» **DOCUMENT SEGMENT**:
━━━━━━━━━━━━━━━━━━━━━━━━━━━━━━
Let’s start with supply-and-demand.

This is a misunderstood dynamic in Australia, because during the mining boom years the demand for dwellings increased more than population growth alone would suggest it should.

As reported previously in The New Daily, in the years between 1995 and 2006 the average number of people per household fell from 2.7 to 2.5.

However, from the onset of the financial crisis years, the number began creeping up again.

So while a large part of ‘demand’ is the number of people in Australia, some of the demand is just a set of preferences – in the late 1990s, for instance, young people moved out of home earlier.

Likewise, as Australians become richer, more bought second properties as holiday homes.

There are signs now that the preference part of demand is moderating further – the latest data from SQM Research shows rental vacancy rates rising, despite continued strong population growth.

rental

In fact, the only city in which the vacancy rate has fallen year-on-year is Melbourne.

In resources-boom capitals Perth and Darwin, where vacancy rates have grown most quickly, cashed-up miners may once again be contemplating getting housemates.

It’s important to remember that the Darwin market is tiny, so has little impact on national figures. However, Perth, at 1.7 million people, certainly does.

So demand is changing in ways that do not strictly correlate to changes in population.

The supply side of the process is also important.

In the past three calendar years, the net increases in Australia’s resident population have been 396,000, 399,000 and 355,000 respectively.
━━━━━━━━━━━━━━━━━━━━━━━━━━━━━━
» **SET TASK 1**:
Using the passage on Australian housing demand, rewrite the section starting at "As reported previously in The" and ending at "year-on-year is Melbourne.", swapping "Melbourne" for "Sydney".
» **SET TASK 2**:
In the passage on Australian housing demand, what was the average number of people per household in 2006?
━━━━━━━━━━━━━━━━━━━━━━━━━━━━━━
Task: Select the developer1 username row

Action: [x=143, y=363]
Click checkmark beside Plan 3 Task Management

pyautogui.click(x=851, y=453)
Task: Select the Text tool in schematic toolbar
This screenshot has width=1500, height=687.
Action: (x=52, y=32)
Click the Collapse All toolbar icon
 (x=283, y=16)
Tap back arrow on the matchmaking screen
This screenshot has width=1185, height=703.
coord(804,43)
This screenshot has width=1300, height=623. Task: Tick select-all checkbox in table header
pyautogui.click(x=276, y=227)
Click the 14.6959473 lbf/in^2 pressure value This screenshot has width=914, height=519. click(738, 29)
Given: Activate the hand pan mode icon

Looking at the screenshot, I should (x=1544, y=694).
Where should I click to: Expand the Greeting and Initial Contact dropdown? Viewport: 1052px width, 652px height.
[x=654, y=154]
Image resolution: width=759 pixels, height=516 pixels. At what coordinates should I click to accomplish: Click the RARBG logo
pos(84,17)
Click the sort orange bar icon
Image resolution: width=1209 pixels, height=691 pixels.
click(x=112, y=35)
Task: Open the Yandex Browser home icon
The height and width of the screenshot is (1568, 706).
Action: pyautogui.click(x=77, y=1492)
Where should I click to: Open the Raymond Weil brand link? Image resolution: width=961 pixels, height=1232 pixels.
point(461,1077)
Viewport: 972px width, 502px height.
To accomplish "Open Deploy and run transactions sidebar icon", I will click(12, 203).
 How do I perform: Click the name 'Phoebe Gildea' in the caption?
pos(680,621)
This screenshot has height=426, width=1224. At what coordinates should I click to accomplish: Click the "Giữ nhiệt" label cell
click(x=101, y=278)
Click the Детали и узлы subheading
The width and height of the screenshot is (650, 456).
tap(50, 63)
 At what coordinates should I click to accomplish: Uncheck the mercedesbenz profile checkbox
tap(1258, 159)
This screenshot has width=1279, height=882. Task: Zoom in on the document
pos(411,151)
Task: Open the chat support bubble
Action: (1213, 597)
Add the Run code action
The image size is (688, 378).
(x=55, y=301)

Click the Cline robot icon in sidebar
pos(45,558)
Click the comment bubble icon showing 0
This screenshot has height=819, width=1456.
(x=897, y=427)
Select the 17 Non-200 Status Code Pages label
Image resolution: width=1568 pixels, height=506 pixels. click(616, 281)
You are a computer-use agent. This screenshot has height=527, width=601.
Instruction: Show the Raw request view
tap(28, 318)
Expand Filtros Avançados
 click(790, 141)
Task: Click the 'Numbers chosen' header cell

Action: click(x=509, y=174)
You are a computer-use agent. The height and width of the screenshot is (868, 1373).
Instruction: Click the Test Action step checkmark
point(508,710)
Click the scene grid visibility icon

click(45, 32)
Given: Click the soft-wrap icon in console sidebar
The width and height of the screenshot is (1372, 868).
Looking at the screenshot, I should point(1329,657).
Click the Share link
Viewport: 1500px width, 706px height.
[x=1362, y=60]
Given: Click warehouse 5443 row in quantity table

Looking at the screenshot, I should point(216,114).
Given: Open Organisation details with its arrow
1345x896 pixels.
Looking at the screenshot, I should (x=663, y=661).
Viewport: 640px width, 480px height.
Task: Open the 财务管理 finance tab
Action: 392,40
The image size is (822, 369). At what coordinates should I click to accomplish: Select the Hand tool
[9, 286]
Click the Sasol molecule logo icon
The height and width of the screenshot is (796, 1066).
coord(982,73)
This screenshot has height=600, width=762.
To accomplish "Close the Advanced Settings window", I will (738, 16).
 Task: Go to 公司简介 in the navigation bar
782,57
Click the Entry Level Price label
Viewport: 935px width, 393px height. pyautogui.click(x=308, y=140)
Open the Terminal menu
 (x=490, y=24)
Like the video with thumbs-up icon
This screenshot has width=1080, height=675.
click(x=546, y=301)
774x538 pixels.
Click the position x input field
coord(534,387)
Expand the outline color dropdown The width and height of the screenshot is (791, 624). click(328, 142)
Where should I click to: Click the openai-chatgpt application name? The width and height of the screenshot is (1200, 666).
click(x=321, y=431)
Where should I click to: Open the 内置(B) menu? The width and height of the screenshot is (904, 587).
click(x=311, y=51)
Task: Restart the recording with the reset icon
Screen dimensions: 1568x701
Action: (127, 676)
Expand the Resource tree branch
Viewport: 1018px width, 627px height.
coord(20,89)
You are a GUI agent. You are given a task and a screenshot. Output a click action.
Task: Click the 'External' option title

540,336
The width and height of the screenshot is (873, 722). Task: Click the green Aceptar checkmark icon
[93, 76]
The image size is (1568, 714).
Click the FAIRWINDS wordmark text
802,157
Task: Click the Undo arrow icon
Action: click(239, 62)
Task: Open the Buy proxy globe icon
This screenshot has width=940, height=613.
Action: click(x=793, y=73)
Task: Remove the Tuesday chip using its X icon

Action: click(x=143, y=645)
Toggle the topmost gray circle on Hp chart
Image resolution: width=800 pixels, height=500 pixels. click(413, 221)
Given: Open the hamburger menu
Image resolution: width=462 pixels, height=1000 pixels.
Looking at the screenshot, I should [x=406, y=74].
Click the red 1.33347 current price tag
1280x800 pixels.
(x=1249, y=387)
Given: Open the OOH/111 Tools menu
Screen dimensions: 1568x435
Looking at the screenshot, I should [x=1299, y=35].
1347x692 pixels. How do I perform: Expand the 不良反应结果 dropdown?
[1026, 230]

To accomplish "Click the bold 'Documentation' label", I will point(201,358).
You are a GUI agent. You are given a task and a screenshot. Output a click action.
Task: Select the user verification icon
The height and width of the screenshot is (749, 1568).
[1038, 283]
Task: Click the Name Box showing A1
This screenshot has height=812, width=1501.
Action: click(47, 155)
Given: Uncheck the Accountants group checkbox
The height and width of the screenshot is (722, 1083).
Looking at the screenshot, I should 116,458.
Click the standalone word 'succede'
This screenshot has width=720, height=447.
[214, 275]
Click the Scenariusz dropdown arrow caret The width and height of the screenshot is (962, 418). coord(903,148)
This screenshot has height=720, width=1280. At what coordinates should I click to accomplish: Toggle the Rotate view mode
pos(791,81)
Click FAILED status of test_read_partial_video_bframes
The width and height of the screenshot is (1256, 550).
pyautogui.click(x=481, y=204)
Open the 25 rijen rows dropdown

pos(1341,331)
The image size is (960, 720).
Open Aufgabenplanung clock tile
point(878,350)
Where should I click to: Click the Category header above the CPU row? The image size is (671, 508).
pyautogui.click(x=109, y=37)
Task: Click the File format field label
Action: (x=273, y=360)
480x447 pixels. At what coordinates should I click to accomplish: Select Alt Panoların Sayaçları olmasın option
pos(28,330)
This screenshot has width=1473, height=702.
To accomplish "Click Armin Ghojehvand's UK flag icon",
━━━━━━━━━━━━━━━━━━━━━━━━━━━━━━
» **CORRECT OUTPUT 1**:
As reported previously in The New Daily, in the years between 1995 and 2006 the average number of people per household fell from 2.7 to 2.5.

However, from the onset of the financial crisis years, the number began creeping up again.

So while a large part of ‘demand’ is the number of people in Australia, some of the demand is just a set of preferences – in the late 1990s, for instance, young people moved out of home earlier.

Likewise, as Australians become richer, more bought second properties as holiday homes.

There are signs now that the preference part of demand is moderating further – the latest data from SQM Research shows rental vacancy rates rising, despite continued strong population growth.

rental

In fact, the only city in which the vacancy rate has fallen year-on-year is Sydney.

» **CORRECT OUTPUT 2**:
2.5 people